By their answer in this article 78 proceeding, the board of appeals made the following allegation: "That the Board found that there was sufficient evidence presented to indicate that the property in question would not yield a reasonable return if limited to the uses under which it was presently zoned and that a hardship was proven. It further found that the property was unique in that it is a large estate property with large permanent buildings which militates against its salability and the construction of the buildings being of steel and concrete could be readily utilized for an institution of higher learning, and further that it would not adversely affect the use and development of adjacent properties."
Such findings obviously are no warrant for the special privilege which the board here undertook to confer upon Long Island University. Structures upon the property in question may be peculiarly suited to the purposes of that institution, but considerations of that sort are here irrelevant, as also is the evidence that country estates cannot be managed with economy and are not very easy to sell (see Matter of Y.W.H. Assn. v. Boardof Standards  Appeals, 266 N.Y. 270). There must at least be proof that a particular property suffers a singular disadvantage *Page 371 
through the operation of a zoning regulation before a variance thereof can be allowed on the ground of "unnecessary hardship" (see Dowsey v. Village of Kensington, 257 N.Y. 221, 227-228;Matter of Otto v. Steinhilber, 282 N.Y. 71, 75-76). Not an item of proof to that effect appears in this record and so the granting of the application of Long Island University for a variance of the zoning ordinance of the town of Oyster Bay cannot be upheld.

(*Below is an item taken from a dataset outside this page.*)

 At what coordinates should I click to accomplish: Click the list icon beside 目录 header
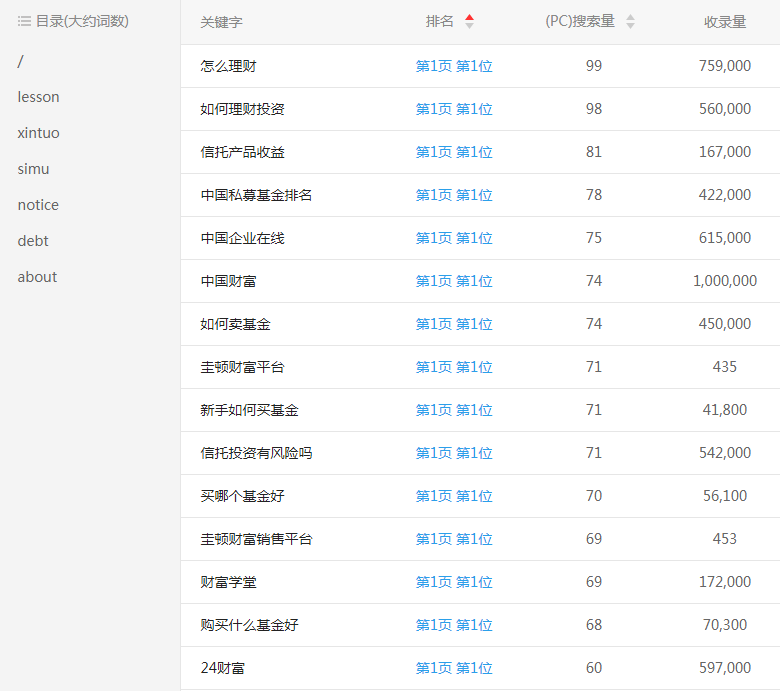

Long Island University asks us to sustain the determination of the board of appeals on the strength of subdivision C of section 18 of the town zoning ordinance, which, within limits stated therein, empowers such a board to authorize "special exceptions" to its zoning regulations, "subject to appropriate conditions and safeguards". But the application of the university for a variance was made under subdivision B of section 18 of the ordinance and prayed only for leave to use the property in question "as and for a university with usual campus facilities" — an application which, as we have seen, was granted without qualification. So broad a license cannot in our judgment now be looked upon as an award by the board of a special exception pursuant to subdivision C of section 18. (Cf. Matter of Thomas v. Board of Standards Appeals, 290 N.Y. 109, 115-116.)
Mention should be made of two important additional issues which have been argued before us, viz.: (1) Does section 267 of the Town Law empower a town board of appeals to entertain an application for a zoning variance in the first instance, i.e., without prior request for issuance of a permit by the building inspector of the town or other authority having original jurisdiction? (2) Is the vendee named in an executory contract to purchase land a "person aggrieved" within the meaning of section267 of the Town Law, even in a case where (as here) the passing of title is by the contract conditioned on the granting of a zoning variance? Since these questions were not raised before the town board of appeals, we prefer not to decide them on the present record.
The order of the Appellate Division should be reversed, the determination of the town board of appeals annulled and the application denied, with costs.
LEWIS, CONWAY, DESMOND, DYE and FULD, JJ., concur.